Observer pattern

Description

The Observer pattern example should be considered a work in progress. During the development of SCOOP for EiffelStudio, Eiffel Software engineers began to think in terms of the impact that SCOOP might have on our own software. One area that emerged was the parsing of Eiffel software text during compilation. You know that Eiffel systems are composed of modules called classes. In a non-concurrent compilation process, the classes are parsed one after another. However, there is no reason why parsing could not take place on multiple, concurrently executing SCOOP processors.

You may remember seeing as you compile an Eiffel system, the different degrees of compilation counting down. Degree 5 is a phase of compilation that deals with parsing classes and creating an abstract syntax tree. The Observer pattern example tries to imagine concurrent Degree 5 parsing in the presence of SCOOP.

Note: You should understand that the example doesn't really parse any Eiffel code or, for that matter, involve any real code files. Rather, it just tries to show what the structure of such a concurrent parser might look like, and the parsing step just involves a short wait to simulate the time that parsing would take.

Highlights

The name of this example is Observer pattern, but it's not a classic example of the Observer design pattern as commonly known.
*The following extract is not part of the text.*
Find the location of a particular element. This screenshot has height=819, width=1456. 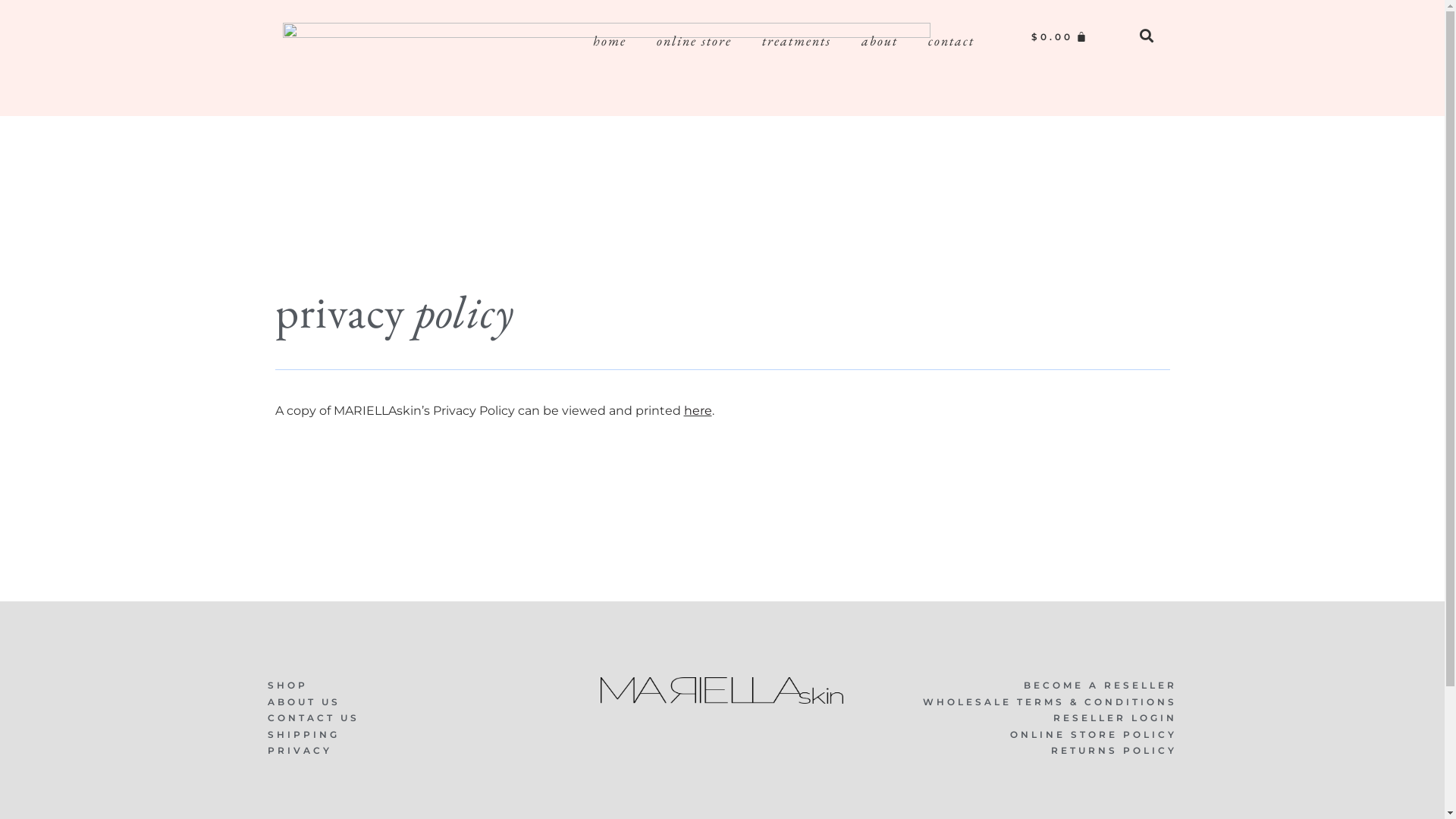

'contact' is located at coordinates (950, 40).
But it does have elements of the observer pattern, as you will see below.

The important classes here are DEGREE_5, EIFFEL_PARSER_POOL, and EIFFEL_PARSER. DEGREE_5 represents Eiffel compilation degree five, parsing of classes. In the example, DEGREE_5 uses an instance of EIFFEL_PARSER_POOL to manage a pool of instances of EIFFEL_PARSER which actually do the (simulated) parsing. The EIFFEL_PARSERs are declared separate so that they can work concurrently, parsing different files.

When DEGREE_5 creates the EIFFEL_PARSER_POOL, it provides a maximum number of parsers to be held in the pool and a function agent which the pool can use to create a new parser instance. Then when DEGREE_5 asks the pool to parse a file, it provides references to the file itself and two procedure agents: one for pre-parse processing and one for post-parse processing.
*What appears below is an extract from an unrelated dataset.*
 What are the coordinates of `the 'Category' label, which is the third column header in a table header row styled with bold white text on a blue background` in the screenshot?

The pre-parse processing agent is associated with a routine that is used to set up a parser before asking it to parse a file.
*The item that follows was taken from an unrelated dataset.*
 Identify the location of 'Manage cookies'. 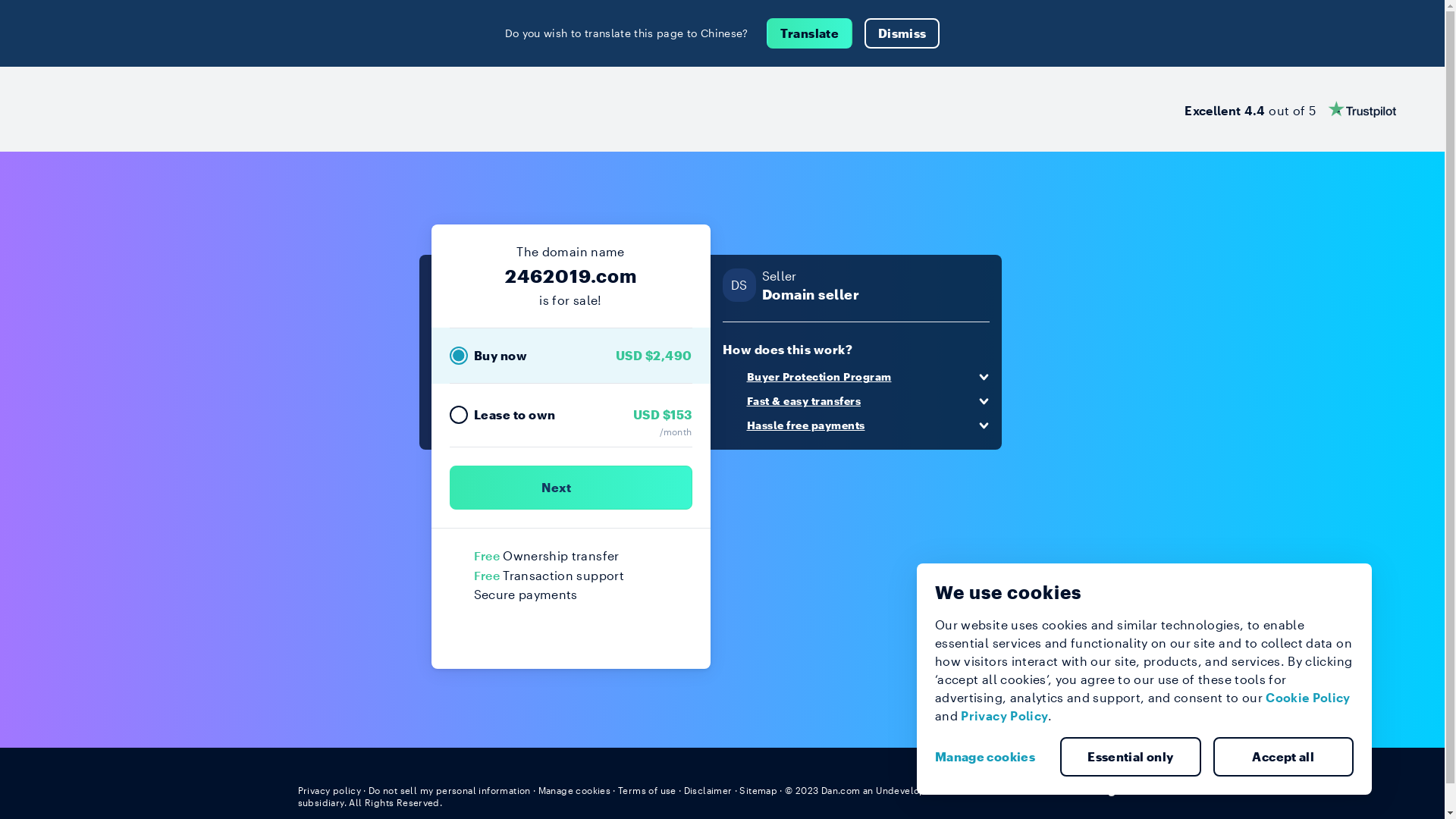
(990, 757).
When an EIFFEL_PARSER finishes with a file, it calls the agent for post-parse processing. In this way, it notifies the instance of DEGREE_5 that it is done with that file.

So, it is here that elements of the observer pattern become evident, just in a slightly non-typical way. In more typical observer pattern examples, there is one observed object and a set of one or more observers. But here, there is one observer, the instance of DEGREE_5, and many observable objects, the parsers. When parsers complete their work, they notify their observer (the DEGREE_5), that they are done by executing the routine associated with the post-parse agent. So there's another difference, too. Instead of making calls directly to the observer, the observed objects apply the agents that have been provided by the observer.